Covid-19 e inquinamento atmosferico in Italia
Secondo un recente studio condotto dalla Fondazione Centro Euro-Mediterraneo sui Cambiamenti Climatici (CMCC), svolta in collaborazione con l’Università del Salento e l’Istituto Superiore di Sanità (ISS), è altamente ipotizzabile che l’esposizione agli inquinanti atmosferici a breve e lungo termine possa essere collegata alla diffusione di Covid-19.
La ricerca, pubblicata su Environmental Pollution, si è soffermata sull’analisi delle concentrazioni di inquinanti atmosferici (PM 10, PM 2.5, NO2) insieme alla distribuzione spazio-temporale dei casi e dei decessi su tutto il territorio italiano, fino al livello delle singole aree territoriali, comprese quattro delle regioni più colpite, ovvero la Lombardia, il Piemonte, l’Emilia-Romagna e il Veneto.
Ciò che è emerso, in particolare, è la possibilità di riscontrare sintomi più gravi nelle aree altamente industrializzate. Nel complesso, PM 10 e PM 2,5 hanno mostrato una correlazione più elevata rispetto a NO2 con i tassi di incidenza, mortalità e letalità di COVID-19.
Infine, i profili del PM 10 sono stati ulteriormente analizzati insieme alla variazione del tasso di incidenza del COVID-19 per tre delle aree territoriali più colpite nel Nord Italia (ovvero, Milano, Brescia e Bergamo) nel marzo 2020.

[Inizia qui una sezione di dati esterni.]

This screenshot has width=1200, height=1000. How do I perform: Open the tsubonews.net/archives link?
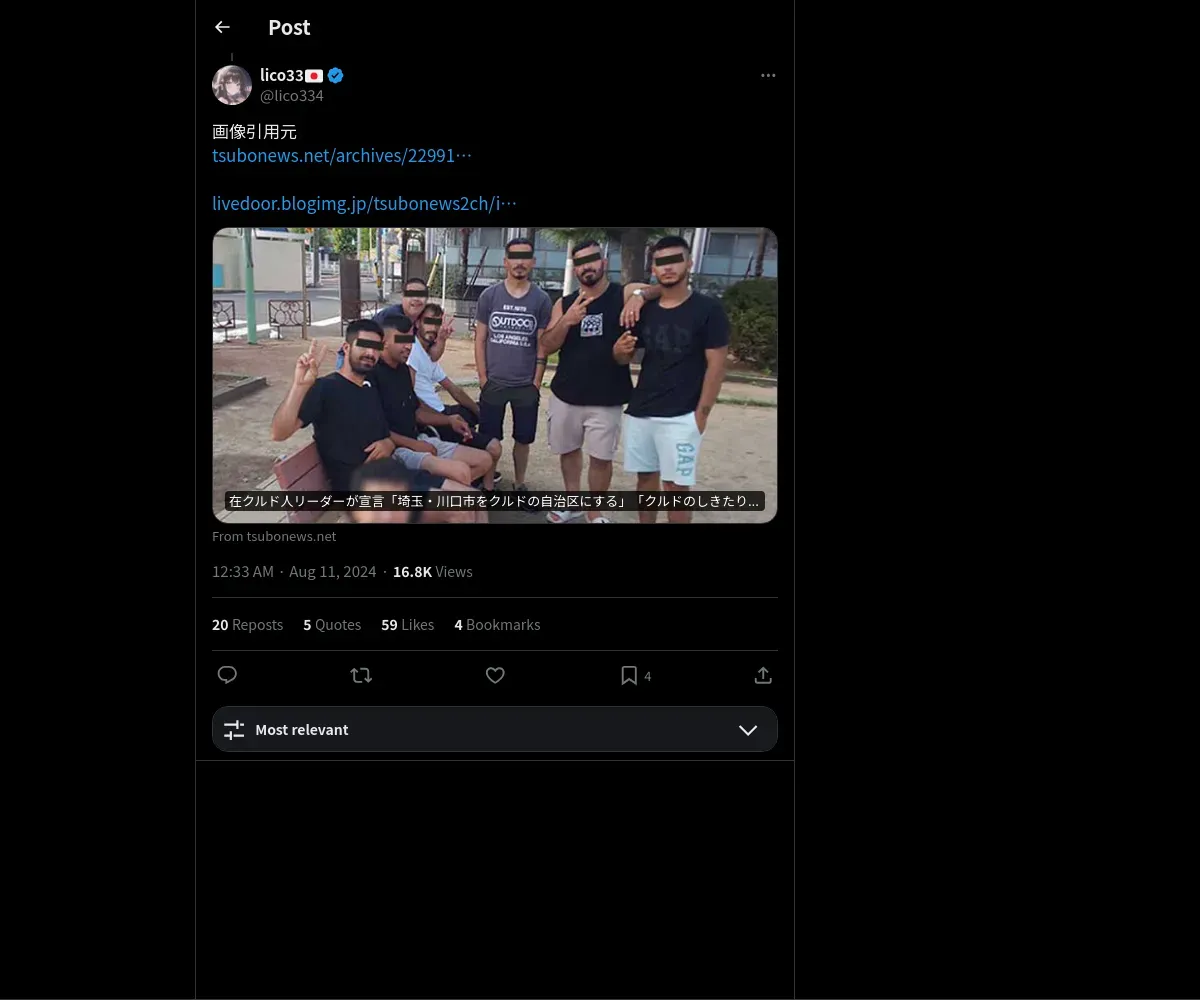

Tutte le aree hanno mostrato un PM 10 simile nell’andamento temporale, ma diversa variazione del tasso di incidenza del COVID-19, meno grave a Milano rispetto a Brescia e Bergamo.
L’indagine sarà estesa in futuro per tenere conto di fattori confondenti e dinamiche dell’epidemia, come ad esempio dimensione della popolazione, etnia, letti ospedalieri, numero di individui testati, condizioni meteorologiche, variabili socioeconomiche e comportamentali (ad esempio reddito, obesità, abitudine al fumo), giorni dal primo caso segnalato di COVID-19, distribuzione per età della popolazione e giorni dall’emissione dell’ordine di soggiorno.
I risultati di questo studio suggeriscono che i fattori di confusione dovrebbero essere considerati per giustificare il motivo per cui i profili PM 10 quasi identici osservati a Milano, Brescia e Bergamo durante il primo trimestre del 2020 non hanno prodotto variazioni simili del tasso di incidenza di COVID-19.
Inoltre, i fattori di confondimento potrebbero giustificare le differenze nella significatività statistica delle correlazioni riscontrate confrontando un sottoinsieme di 4 regioni con l’intero paese italiano.
Infine, il cambiamento climatico influisce negativamente sulla salute umana e il suo potenziale ruolo nella diffusione della pandemia merita ulteriori indagini.
“L’analisi dei dati è stata limitata al primo trimestre del 2020 per ridurre il più possibile gli effetti bias dipendenti dal blocco sui livelli di inquinanti atmosferici“, spiega il Prof. Giovanni Aloisio, autore corrispondente dello studio e professore Ordinario presso l’Università del Salento, Dipartimento di Ingegneria dell’Innovazione.